Researchers find low-cost, sustainable way to explore groundwater
A collaborative team of water engineers has developed a new technique to investigate and manage groundwater resources. The passive exploration method allows for more sustainable groundwater analysis at lower cost compared with current techniques.
In an article to be published in Reviews of Geophysics, the research team from UNSW Sydney, Karlsruhe Institute of Technology (KIT) in Germany and Deakin University details how changes in groundwater levels caused by the effects of Earth and atmospheric tides can be measured via monitoring boreholes.
Dr Gabriel Rau, an engineering geologist at KIT affiliated with UNSW’s Connected Waters Initiative (CWI) Research Centre, described the new method as paradigm shifting.
“We can use the impact of Earth and atmospheric tides on commonly acquired atmospheric and groundwater pressure to obtain unprecedented knowledge of subsurface properties at low cost,” he said.
“Similar to tides in the ocean, the groundwater level is affected by tidal forces squeezing the porous rocks in the subsurface and causing measurable pressure changes.”
Dr Rau explained that current testing methods require active pumping of water from a specially designed water-extraction well and observing the water level response in other wells in the vicinity.
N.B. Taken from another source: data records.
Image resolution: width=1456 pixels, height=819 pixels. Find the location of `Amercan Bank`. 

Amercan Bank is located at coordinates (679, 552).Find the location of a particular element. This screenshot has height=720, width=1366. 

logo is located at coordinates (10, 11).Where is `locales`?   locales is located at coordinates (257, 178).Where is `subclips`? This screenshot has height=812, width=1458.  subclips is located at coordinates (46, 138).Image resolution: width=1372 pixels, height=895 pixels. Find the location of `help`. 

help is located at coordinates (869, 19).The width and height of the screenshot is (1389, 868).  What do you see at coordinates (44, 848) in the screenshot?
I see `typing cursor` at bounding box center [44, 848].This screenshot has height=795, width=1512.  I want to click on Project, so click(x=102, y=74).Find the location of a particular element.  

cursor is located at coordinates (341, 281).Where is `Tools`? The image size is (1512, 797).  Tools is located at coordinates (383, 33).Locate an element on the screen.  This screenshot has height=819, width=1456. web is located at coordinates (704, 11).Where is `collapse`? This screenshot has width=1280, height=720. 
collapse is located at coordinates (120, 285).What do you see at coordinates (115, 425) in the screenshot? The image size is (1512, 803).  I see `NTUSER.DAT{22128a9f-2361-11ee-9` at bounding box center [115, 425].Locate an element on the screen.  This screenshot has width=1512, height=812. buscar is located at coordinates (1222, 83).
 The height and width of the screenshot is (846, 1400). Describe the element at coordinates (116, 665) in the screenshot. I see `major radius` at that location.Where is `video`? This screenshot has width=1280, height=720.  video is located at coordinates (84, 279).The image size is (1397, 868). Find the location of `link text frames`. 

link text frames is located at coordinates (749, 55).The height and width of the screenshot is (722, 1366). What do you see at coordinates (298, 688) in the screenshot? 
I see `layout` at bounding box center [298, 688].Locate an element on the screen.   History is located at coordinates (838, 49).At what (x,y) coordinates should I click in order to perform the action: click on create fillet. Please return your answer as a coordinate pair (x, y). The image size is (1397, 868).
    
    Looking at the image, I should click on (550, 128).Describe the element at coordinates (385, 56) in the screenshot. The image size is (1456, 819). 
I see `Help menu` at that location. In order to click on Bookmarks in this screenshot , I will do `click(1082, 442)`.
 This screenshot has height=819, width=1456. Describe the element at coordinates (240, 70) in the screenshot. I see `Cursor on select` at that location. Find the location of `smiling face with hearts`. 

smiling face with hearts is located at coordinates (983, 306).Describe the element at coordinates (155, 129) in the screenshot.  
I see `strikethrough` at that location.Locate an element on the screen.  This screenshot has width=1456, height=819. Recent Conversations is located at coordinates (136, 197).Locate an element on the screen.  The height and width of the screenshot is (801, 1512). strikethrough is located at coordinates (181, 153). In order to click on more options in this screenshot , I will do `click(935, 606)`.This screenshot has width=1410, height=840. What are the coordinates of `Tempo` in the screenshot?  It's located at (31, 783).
This strategy is expensive and only provides a result for a particular location. A crew of two to three people managing the drill rig to pump water out is also needed, with the process taking a few days up to several months.
“The properties of groundwater reservoirs — also known as aquifers — vary greatly in space, and it is much too expensive and intrusive to build extraction wells everywhere,” he said.
“The new method, on the other hand, involves using tidal information embedded in water levels from monitoring boreholes. It is a passive technique and simpler to conduct than the current practices of pump and aquifer testing.”
The passive approach requires only a small hole to be drilled, then an automated water pressure data logger is placed in the hole for a month, which produces the same results.
Co-author Timothy McMillan, from the UNSW CWI Research Centre and School of Minerals and Energy Resources Engineering, said, “An added advantage of our new approach lies in the fact that we can re-analyse decades of existing water level data to calculate subsurface properties that change over time.”
The global increase in groundwater extraction is linked to falling water tables, ground surface subsidence, water quality degradation and reduction of stream baseflow. It is hoped that knowledge of the impact of Earth and atmospheric tides on groundwater can be used to forecast the effect of climate variability on groundwater resources.